=== DATA UNDER STUDY ===

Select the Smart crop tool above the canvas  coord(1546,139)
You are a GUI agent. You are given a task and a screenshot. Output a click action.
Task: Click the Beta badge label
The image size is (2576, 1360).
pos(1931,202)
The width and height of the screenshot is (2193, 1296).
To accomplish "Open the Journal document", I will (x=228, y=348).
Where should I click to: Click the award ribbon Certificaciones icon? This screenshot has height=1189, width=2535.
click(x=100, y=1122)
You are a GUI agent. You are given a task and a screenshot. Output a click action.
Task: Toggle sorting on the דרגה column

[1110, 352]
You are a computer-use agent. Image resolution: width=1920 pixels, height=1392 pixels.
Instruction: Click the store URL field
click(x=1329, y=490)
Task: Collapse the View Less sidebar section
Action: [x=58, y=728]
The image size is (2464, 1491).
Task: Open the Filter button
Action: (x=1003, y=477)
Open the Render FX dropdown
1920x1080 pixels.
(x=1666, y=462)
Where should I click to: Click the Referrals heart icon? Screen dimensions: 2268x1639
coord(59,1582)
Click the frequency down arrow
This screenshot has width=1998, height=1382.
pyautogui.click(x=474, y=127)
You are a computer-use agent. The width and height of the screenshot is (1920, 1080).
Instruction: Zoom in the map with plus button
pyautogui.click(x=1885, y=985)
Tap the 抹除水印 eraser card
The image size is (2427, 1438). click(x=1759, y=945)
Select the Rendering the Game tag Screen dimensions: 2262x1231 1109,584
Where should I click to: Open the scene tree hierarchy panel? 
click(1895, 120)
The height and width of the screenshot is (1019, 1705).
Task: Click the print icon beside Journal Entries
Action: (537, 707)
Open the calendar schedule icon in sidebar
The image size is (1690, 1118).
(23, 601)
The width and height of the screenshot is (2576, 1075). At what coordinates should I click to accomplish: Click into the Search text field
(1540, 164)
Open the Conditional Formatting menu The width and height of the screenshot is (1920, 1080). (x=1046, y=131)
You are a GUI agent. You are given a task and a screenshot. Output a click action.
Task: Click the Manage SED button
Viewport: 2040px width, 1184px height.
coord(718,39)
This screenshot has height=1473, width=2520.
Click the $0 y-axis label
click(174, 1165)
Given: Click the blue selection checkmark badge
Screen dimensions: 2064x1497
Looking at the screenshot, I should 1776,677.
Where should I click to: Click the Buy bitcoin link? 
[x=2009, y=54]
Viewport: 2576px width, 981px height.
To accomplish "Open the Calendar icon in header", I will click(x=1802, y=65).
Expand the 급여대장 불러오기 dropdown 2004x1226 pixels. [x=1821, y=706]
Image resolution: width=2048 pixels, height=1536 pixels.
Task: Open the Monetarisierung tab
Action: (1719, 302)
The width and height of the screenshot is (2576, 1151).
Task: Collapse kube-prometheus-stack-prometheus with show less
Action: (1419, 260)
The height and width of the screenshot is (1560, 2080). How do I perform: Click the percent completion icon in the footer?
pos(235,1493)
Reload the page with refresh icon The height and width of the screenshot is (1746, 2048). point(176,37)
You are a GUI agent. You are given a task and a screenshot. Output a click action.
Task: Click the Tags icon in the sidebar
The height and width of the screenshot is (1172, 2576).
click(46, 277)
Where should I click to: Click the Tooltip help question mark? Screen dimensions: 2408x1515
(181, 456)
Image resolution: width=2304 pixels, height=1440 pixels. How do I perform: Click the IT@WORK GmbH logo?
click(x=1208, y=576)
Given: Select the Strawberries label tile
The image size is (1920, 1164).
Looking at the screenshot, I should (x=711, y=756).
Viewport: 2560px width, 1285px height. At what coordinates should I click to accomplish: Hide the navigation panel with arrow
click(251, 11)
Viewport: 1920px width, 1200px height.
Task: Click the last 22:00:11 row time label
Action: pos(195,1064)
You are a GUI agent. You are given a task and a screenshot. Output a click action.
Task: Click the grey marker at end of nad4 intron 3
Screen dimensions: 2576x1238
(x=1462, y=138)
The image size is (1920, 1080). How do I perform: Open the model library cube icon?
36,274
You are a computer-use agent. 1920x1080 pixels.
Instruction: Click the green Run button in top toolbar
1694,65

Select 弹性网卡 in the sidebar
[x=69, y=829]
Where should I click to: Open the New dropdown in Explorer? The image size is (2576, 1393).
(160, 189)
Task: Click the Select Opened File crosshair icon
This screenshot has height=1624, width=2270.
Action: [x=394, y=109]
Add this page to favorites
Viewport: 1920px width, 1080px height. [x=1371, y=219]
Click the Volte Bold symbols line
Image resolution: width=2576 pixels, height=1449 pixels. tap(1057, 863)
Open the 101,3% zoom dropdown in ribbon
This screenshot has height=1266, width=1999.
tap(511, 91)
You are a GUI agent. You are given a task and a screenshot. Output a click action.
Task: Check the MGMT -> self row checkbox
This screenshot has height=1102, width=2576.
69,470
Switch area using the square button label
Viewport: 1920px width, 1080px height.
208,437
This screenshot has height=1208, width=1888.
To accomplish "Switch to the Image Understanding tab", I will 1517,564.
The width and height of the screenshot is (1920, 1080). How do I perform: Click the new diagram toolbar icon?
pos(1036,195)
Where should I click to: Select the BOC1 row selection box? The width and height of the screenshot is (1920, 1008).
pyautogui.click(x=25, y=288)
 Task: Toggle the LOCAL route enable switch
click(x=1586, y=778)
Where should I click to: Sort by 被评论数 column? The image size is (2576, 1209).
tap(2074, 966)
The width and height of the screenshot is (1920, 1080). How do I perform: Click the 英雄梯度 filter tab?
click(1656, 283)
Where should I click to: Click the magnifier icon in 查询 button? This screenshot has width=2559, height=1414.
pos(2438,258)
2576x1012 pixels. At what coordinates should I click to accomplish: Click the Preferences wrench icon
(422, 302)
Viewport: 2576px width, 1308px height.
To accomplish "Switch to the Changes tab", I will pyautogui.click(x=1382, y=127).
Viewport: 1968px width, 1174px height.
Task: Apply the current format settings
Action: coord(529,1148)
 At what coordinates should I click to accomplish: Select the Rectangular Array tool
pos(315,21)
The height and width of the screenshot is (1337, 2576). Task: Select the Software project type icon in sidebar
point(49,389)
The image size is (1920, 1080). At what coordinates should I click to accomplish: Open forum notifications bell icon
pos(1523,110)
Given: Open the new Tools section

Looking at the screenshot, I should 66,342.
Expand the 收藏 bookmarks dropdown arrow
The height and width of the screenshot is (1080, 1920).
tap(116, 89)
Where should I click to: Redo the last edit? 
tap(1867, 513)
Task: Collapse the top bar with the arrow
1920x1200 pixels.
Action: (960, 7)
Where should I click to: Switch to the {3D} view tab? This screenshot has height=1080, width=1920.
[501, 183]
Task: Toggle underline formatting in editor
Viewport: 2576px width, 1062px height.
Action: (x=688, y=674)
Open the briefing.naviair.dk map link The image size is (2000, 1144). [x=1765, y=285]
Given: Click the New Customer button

===

* ABOUT THIS TASK *
From the opening line of the data above, please print each line as written up to and including the line that contains "Select the Rendering", and nothing more.

* RESULT OF THE EXERCISE *
Select the Smart crop tool above the canvas  coord(1546,139)
You are a GUI agent. You are given a task and a screenshot. Output a click action.
Task: Click the Beta badge label
The image size is (2576, 1360).
pos(1931,202)
The width and height of the screenshot is (2193, 1296).
To accomplish "Open the Journal document", I will (x=228, y=348).
Where should I click to: Click the award ribbon Certificaciones icon? This screenshot has height=1189, width=2535.
click(x=100, y=1122)
You are a GUI agent. You are given a task and a screenshot. Output a click action.
Task: Toggle sorting on the דרגה column

[1110, 352]
You are a computer-use agent. Image resolution: width=1920 pixels, height=1392 pixels.
Instruction: Click the store URL field
click(x=1329, y=490)
Task: Collapse the View Less sidebar section
Action: [x=58, y=728]
The image size is (2464, 1491).
Task: Open the Filter button
Action: (x=1003, y=477)
Open the Render FX dropdown
1920x1080 pixels.
(x=1666, y=462)
Where should I click to: Click the Referrals heart icon? Screen dimensions: 2268x1639
coord(59,1582)
Click the frequency down arrow
This screenshot has width=1998, height=1382.
pyautogui.click(x=474, y=127)
You are a computer-use agent. The width and height of the screenshot is (1920, 1080).
Instruction: Zoom in the map with plus button
pyautogui.click(x=1885, y=985)
Tap the 抹除水印 eraser card
The image size is (2427, 1438). click(x=1759, y=945)
Select the Rendering the Game tag Screen dimensions: 2262x1231 1109,584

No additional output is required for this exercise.